A second factor that may have contributed to this tragic outcome is the occurrence of at least three "handoffs" following the surgery. A handoff generally is defined as the transfer of patient care from one person to another. This can occur as a result of a shift change, transfer of a patient from EMS to emergency department staff, after-hours coverage, or — as in this case — movement of a patient within or between units. During the handoff process, the potential for miscommunication places patients at risk.

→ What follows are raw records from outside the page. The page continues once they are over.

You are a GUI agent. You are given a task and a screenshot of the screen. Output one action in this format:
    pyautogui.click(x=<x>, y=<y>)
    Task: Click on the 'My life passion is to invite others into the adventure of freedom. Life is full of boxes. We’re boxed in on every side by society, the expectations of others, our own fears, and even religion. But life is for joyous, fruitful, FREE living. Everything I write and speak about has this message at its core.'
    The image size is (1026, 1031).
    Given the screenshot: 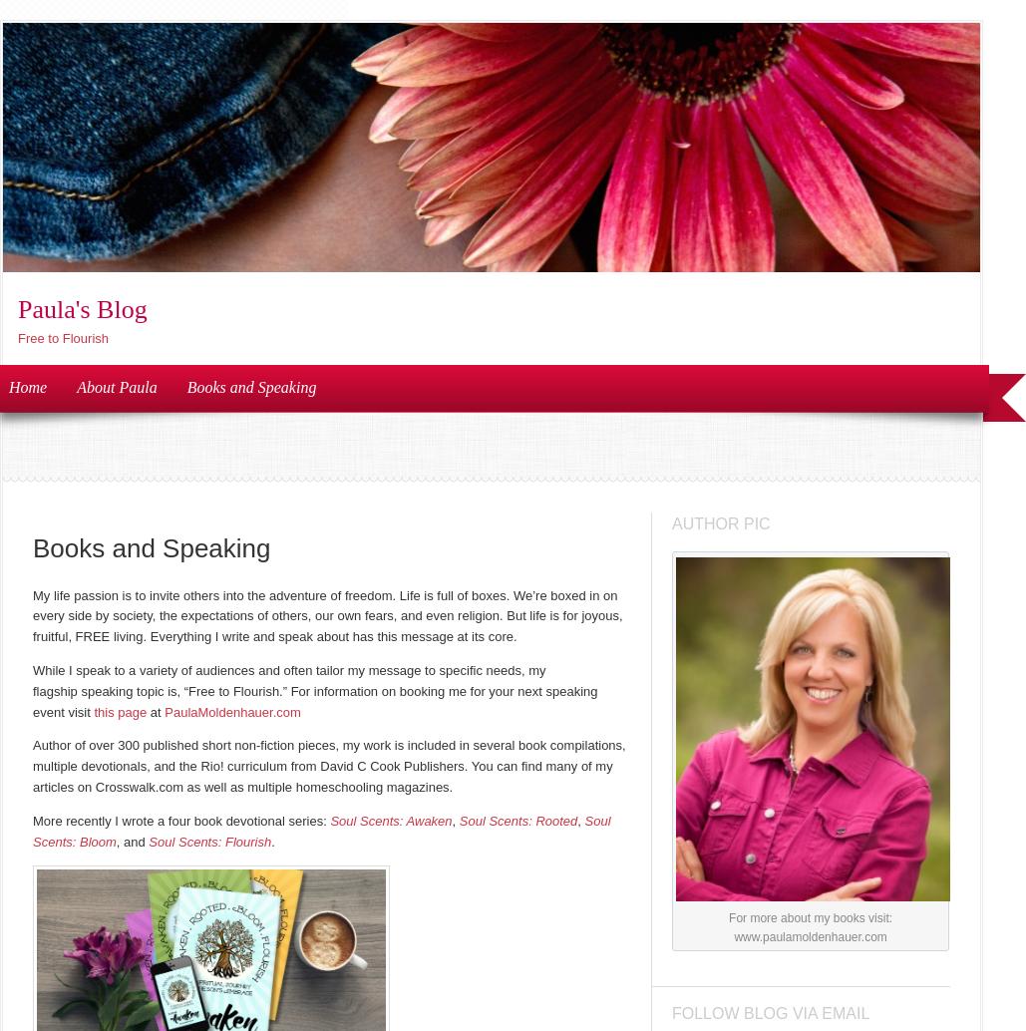 What is the action you would take?
    pyautogui.click(x=327, y=615)
    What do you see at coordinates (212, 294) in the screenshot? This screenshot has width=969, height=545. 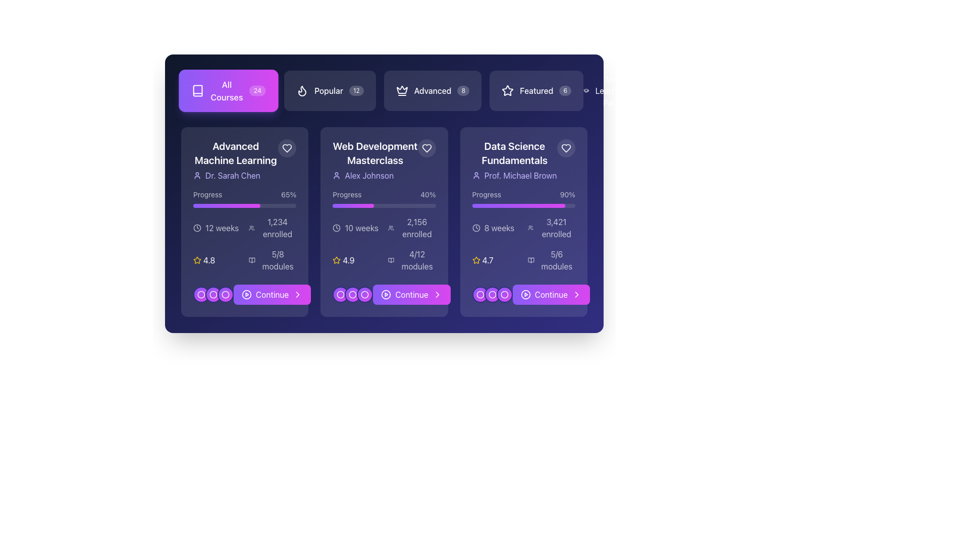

In this case, after the surgery was completed, the anesthesiologist delivered the patient to the PACU Phase 1 nurse (i.e., the first handoff). It appears that the communication between the anesthesiologist and Phase 1 nurse (specifically, the order to hold the Lortab) was adequate. However, the anesthesiologist failed to strike the standing order for Lortab from the chart.

Then, when the patient was transferred from Phase 1 to Phase 2 (i.e., the second handoff), the verbal order apparently was not communicated clearly between the Phase 1 and Phase 2 nurses. This communication breakdown, combined with the presence of the Lortab standing order in the chart, caused the Phase 2 nurse to conclude that it was acceptable to administer the Lortab.

Finally, when the patient was discharged (i.e., the third handoff), the family was not warned to observe the patient closely for several hours. Ideally, this warning would have been given at the time the family took the child home. However, it is not certain whether the anesthesiologist was aware of the Lortab administration at the time of discharge. Therefore, when he did learn that this had occurred, he should have immediately contacted the family.

Risk Strategies

The following strategies may help healthcare providers identify and better manage patients who have OSA:

  • Every patient should be evaluated for OSA (e.g., using the STOP-Bang questionnaire). When the disorder is identified, the healthcare provider should prominently note it in the patient's record.
  • If OSA is confirmed or suspected, the provider must be very judicious in determining which medications may cause or exacerbate respiratory depression.
  • All providers should recognize the high-risk nature of patient handoffs and make certain that verbal and written communications are clear during handoff situations.
  • Whenever a known OSA patient is discharged while still under the influence of a medication that has the potential for respiratory depression, discharge instructions to the patient's caregivers must be clear and well documented.

Conclusion

Patients who have OSA will provide a challenge for their healthcare providers, regardless of the practice setting. However, with proper identification and careful consideration of OSA, such patients can be managed safely. The provider's vigilance in these cases will result in treatment that can be both safe and efficacious.